La negación de lo bueno y la exaltación de lo pernicioso antes de que llegara al poder López Obrador no se limita a México, sino que tiene al mundo como frontera.

Después de la intervención del presidente Andrés Manuel López Obrador en el Consejo de Seguridad de las Naciones Unidas, ya sabemos dónde estamos los mexicanos a mitad de su sexenio. A la deriva, porque el Presidente está en las nubes, cada vez más distante de la tierra. Su intervención en el máximo órgano político de la ONU fue agua helada sobre el cuerpo y de pena ajena por lo ahí expuesto. “Nunca en la historia de esta organización se ha hecho algo realmente sustancial en beneficio de los pobres, pero nunca es tarde para hacer justicia”, dijo sin analizar el pasado. Por tanto, el camino que debe seguir el mundo es el suyo. Si le hacen caso, la luz llegará; si lo ignoran, todos seguirán en tinieblas.

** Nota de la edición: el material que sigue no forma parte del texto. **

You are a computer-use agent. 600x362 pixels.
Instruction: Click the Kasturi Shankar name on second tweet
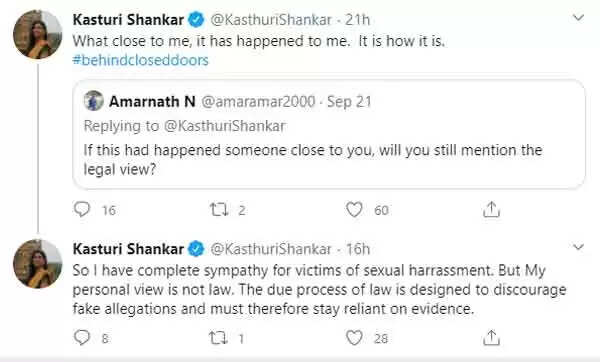coord(128,249)
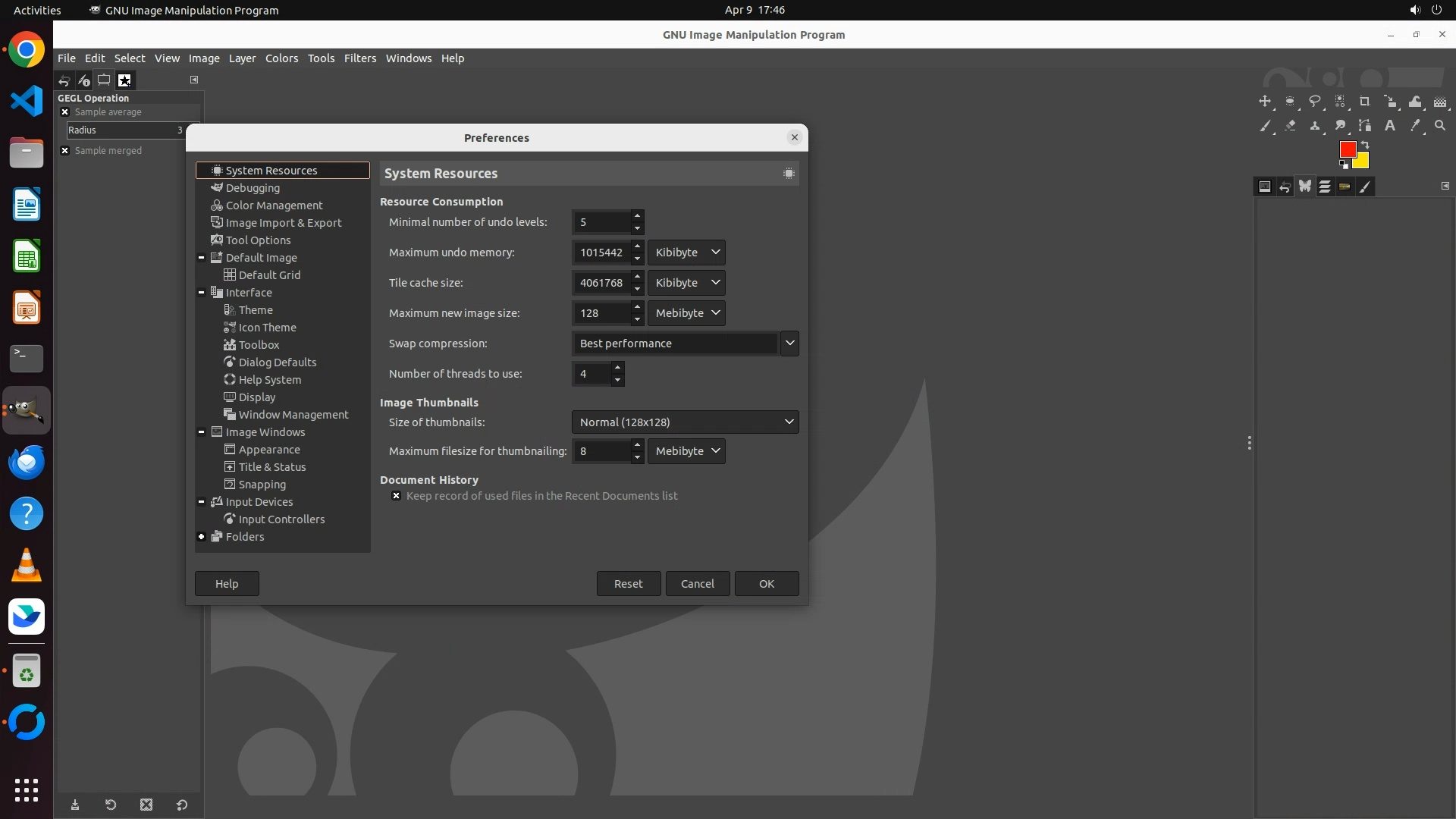Screen dimensions: 1456x819
Task: Select the Text tool
Action: tap(1390, 126)
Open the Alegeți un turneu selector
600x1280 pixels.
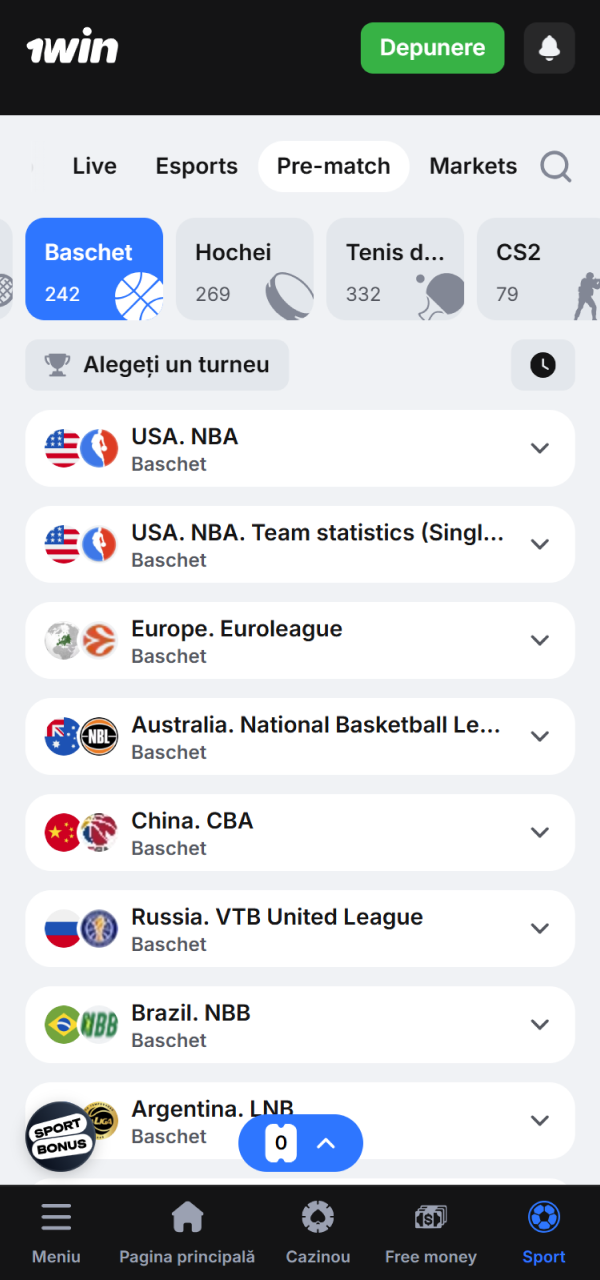pyautogui.click(x=157, y=365)
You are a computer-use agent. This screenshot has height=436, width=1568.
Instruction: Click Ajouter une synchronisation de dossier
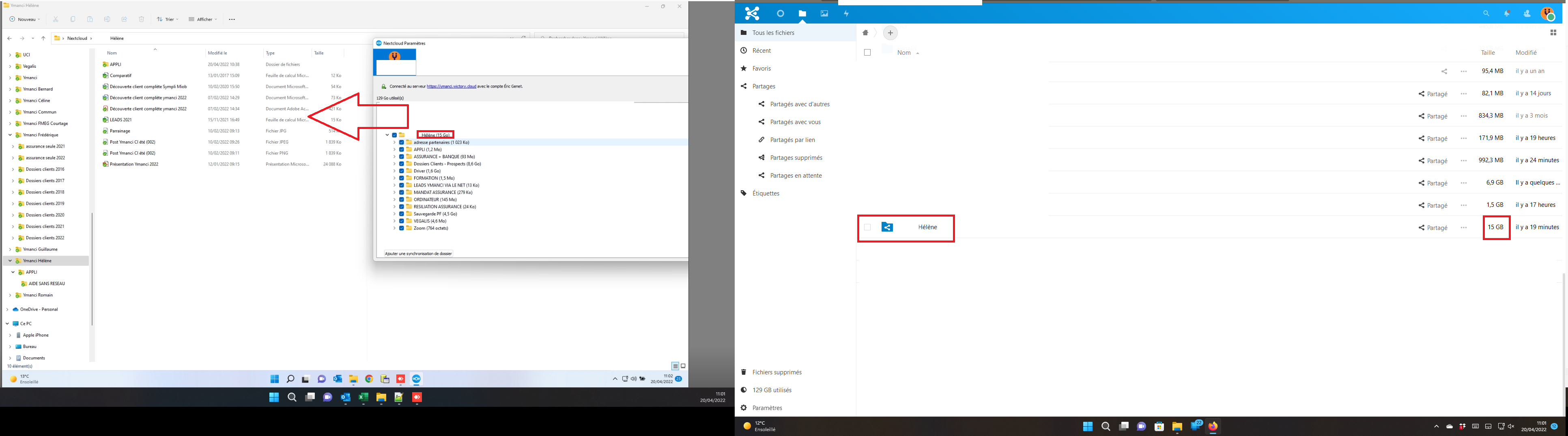click(x=419, y=253)
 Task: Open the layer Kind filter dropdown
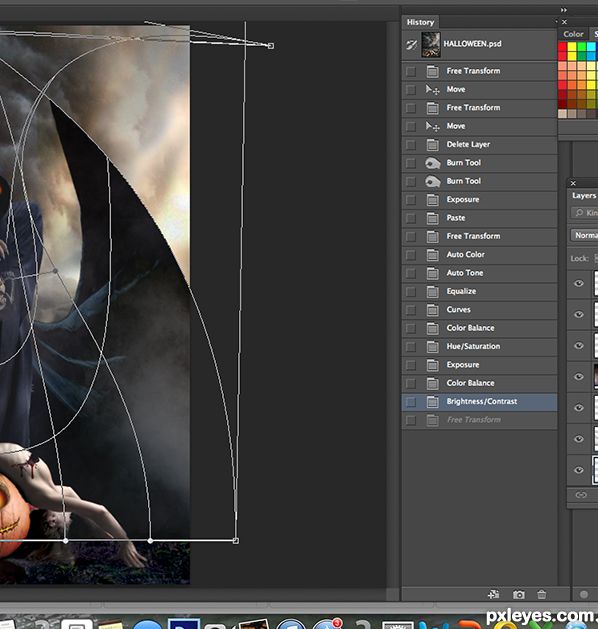click(585, 213)
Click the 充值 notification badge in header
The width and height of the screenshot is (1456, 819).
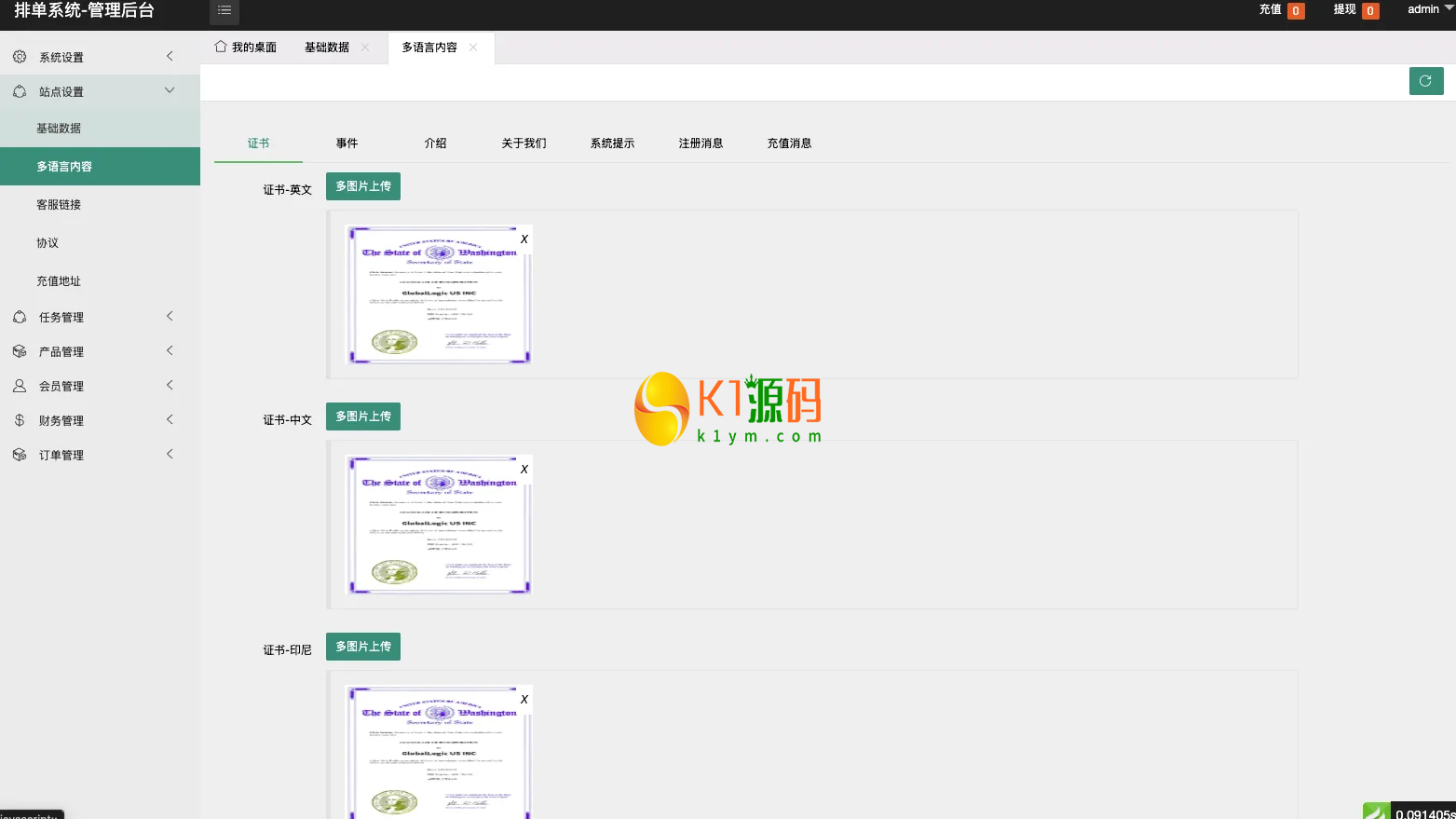tap(1295, 11)
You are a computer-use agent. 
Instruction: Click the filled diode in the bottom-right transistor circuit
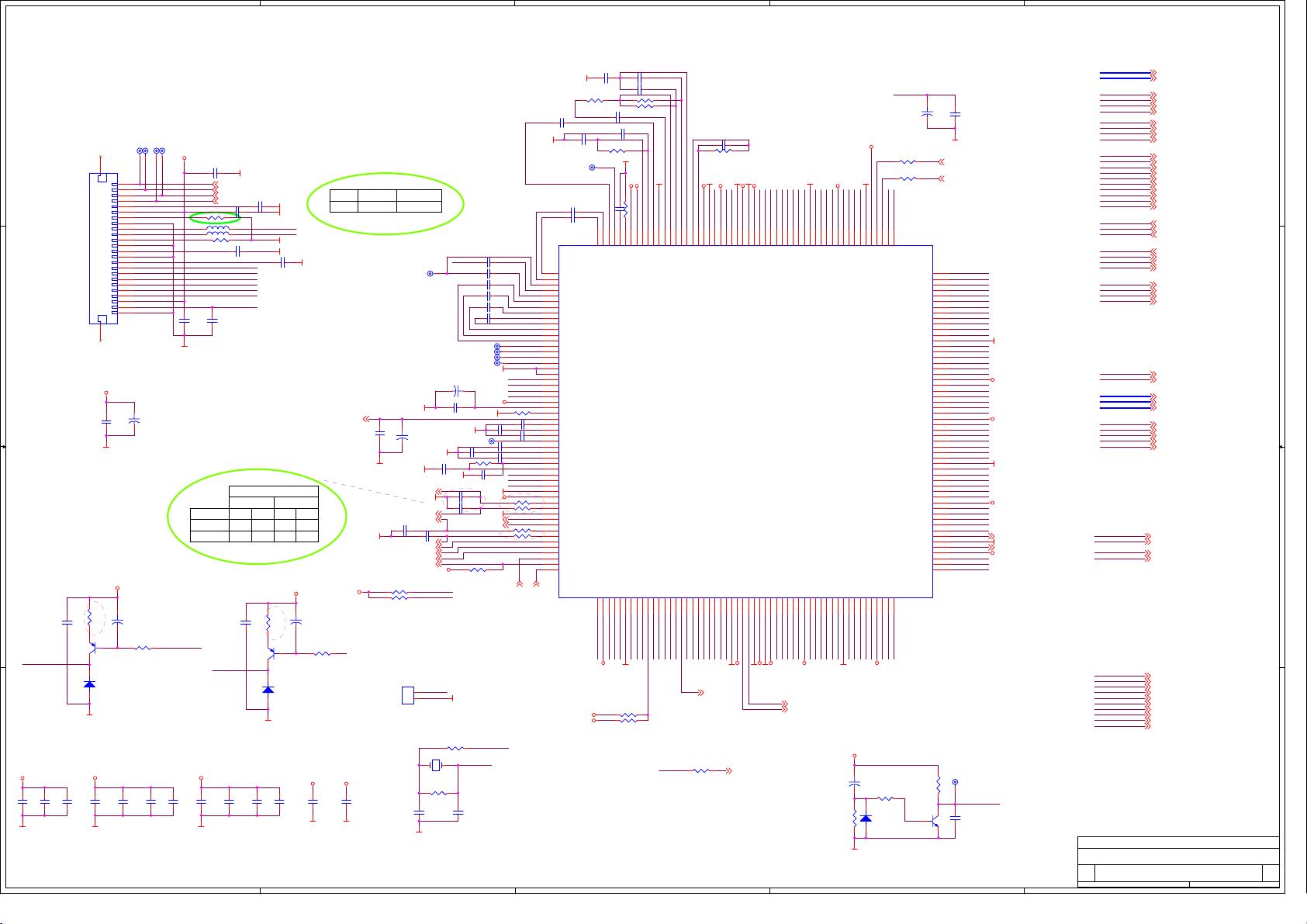866,818
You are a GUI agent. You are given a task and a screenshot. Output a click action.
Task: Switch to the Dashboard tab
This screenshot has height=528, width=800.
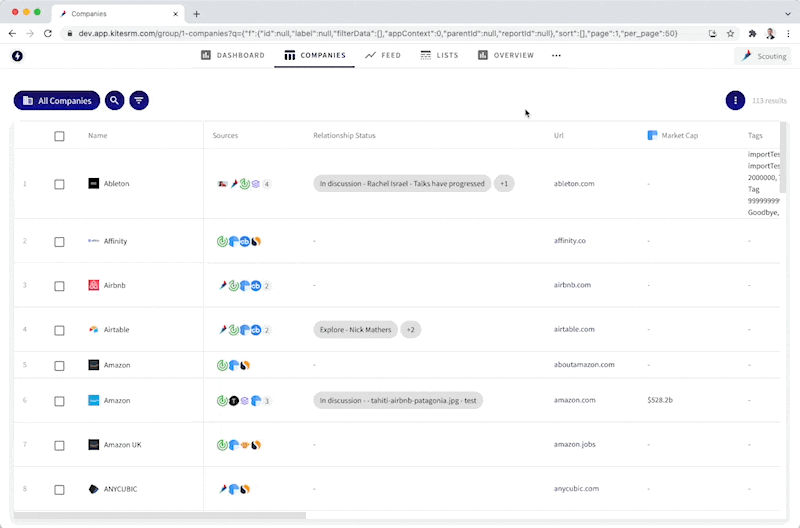point(233,55)
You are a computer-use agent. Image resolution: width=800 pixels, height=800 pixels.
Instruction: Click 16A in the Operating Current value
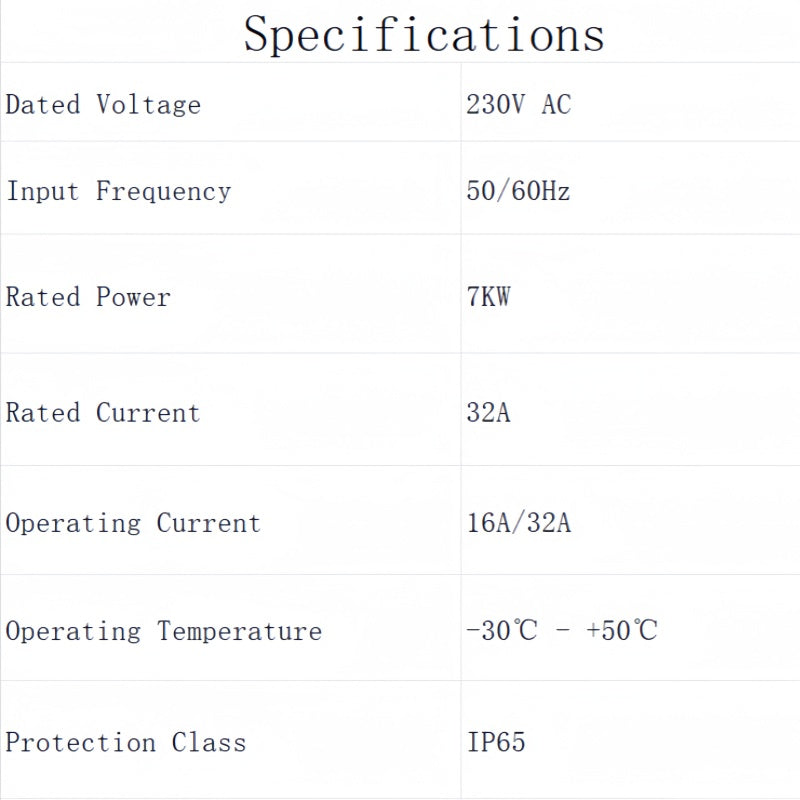[x=488, y=523]
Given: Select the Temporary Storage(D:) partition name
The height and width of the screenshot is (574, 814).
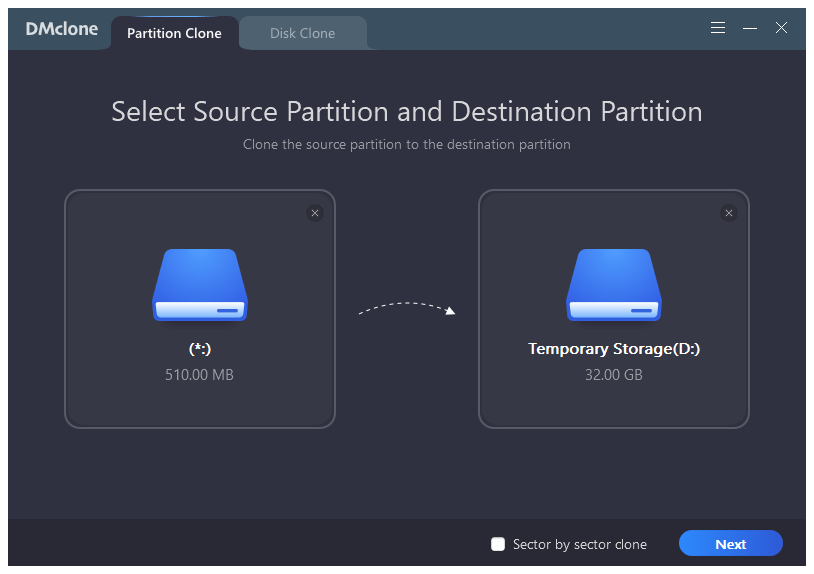Looking at the screenshot, I should point(613,349).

Su visión nos permite ver que la negación de lo bueno y la exaltación de lo pernicioso antes que llegara al poder, no se limita a México, sino que tiene al mundo como frontera. Hay un tufo tropical de Francis Fukuyama en su narrativa que pone un alto a la historia de alimentación de los grandes males de la humanidad, como la corrupción –el fenómeno que se considera el más grave del siglo pasado– o la vena abierta de la desigualdad. Junto a ello, acompañante indivisible en su retórica, el imperativo moral de que, por el bien de todos, primero los pobres.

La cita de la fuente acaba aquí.